**Data rows:**

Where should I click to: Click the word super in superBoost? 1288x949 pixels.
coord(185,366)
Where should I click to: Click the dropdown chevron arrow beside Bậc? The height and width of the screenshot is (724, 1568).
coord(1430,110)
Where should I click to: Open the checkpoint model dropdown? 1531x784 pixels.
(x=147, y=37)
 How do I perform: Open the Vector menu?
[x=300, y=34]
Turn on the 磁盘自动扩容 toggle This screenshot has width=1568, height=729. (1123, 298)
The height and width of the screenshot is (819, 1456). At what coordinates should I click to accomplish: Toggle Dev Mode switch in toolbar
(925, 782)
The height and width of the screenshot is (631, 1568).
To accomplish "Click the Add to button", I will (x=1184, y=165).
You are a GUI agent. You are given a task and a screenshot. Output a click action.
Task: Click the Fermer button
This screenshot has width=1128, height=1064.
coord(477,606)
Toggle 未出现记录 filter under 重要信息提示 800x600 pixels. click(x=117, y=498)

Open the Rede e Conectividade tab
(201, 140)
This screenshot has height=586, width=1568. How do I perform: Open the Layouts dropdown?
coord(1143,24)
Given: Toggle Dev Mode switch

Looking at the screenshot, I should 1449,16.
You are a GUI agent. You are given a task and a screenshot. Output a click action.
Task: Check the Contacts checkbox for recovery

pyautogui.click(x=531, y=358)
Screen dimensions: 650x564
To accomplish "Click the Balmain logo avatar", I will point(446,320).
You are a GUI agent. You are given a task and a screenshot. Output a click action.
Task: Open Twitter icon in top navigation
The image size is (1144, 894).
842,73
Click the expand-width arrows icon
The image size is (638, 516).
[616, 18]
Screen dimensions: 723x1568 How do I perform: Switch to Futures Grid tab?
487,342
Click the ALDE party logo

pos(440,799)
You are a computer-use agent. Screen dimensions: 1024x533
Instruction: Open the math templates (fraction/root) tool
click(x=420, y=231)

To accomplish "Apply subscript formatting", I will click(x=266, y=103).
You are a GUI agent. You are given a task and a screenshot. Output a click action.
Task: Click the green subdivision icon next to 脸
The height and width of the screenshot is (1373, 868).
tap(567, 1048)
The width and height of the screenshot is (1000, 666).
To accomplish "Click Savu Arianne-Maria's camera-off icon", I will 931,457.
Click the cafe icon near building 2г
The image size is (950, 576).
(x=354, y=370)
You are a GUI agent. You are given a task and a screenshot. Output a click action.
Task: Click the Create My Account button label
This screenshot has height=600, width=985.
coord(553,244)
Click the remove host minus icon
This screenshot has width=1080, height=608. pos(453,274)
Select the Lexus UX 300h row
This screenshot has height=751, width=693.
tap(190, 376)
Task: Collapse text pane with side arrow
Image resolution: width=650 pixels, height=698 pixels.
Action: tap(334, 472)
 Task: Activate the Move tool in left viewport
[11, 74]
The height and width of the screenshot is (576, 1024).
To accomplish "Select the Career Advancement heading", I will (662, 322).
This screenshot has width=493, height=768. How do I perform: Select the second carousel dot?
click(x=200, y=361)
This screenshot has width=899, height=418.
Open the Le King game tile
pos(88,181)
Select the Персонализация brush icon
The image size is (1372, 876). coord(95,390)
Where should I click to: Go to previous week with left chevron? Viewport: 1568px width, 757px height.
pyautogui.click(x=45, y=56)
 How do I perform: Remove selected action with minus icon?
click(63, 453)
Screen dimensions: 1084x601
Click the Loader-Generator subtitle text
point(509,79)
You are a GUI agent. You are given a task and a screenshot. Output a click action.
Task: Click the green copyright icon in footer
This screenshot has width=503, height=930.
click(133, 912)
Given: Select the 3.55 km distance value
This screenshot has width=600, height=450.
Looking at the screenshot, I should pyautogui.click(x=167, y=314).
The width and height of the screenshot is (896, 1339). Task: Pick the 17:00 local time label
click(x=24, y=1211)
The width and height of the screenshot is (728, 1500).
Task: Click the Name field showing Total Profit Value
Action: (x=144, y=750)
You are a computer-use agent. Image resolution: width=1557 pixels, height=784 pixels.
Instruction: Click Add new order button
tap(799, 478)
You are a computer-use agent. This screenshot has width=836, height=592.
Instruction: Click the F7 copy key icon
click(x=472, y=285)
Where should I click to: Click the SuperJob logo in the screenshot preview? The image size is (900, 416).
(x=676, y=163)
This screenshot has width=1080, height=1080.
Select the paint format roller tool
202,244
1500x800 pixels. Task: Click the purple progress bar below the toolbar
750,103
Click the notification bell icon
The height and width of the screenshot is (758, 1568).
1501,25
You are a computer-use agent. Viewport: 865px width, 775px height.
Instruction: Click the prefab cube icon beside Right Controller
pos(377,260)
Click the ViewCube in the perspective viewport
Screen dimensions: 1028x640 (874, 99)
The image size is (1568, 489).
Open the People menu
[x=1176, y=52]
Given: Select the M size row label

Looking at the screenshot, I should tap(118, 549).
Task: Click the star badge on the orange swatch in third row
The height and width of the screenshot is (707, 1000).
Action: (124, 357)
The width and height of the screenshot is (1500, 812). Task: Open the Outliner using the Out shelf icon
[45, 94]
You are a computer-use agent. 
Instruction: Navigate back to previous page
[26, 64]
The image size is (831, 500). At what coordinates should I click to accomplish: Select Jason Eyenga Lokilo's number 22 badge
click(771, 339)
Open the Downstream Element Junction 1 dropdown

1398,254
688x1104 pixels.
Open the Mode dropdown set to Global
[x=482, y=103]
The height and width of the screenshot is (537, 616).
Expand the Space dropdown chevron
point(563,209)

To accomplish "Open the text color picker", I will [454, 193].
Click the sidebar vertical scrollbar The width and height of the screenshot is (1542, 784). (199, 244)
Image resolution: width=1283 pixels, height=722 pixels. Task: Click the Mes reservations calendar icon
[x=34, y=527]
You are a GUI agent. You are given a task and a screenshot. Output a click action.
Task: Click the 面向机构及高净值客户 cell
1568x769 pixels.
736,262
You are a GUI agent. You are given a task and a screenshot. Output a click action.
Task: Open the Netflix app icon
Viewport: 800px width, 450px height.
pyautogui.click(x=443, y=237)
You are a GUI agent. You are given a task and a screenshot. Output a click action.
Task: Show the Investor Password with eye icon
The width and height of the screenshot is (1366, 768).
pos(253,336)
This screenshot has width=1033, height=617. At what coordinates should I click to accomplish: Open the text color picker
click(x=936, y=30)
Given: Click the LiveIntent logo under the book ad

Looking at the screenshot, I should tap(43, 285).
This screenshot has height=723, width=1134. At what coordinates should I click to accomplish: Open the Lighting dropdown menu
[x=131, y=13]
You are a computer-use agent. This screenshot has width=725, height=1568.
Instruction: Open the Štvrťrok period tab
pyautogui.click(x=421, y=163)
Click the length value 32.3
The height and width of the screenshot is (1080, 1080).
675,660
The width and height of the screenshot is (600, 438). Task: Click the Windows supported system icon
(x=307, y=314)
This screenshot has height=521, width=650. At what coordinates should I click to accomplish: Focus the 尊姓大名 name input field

**Requirements:** List each line of the rows above that contains the word "logo", copying every such line in full.

**Result of this exercise:**
To accomplish "Click the Balmain logo avatar", I will point(446,320).
Click the ALDE party logo
Where should I click to: Click the SuperJob logo in the screenshot preview? The image size is (900, 416).
Given: Click the LiveIntent logo under the book ad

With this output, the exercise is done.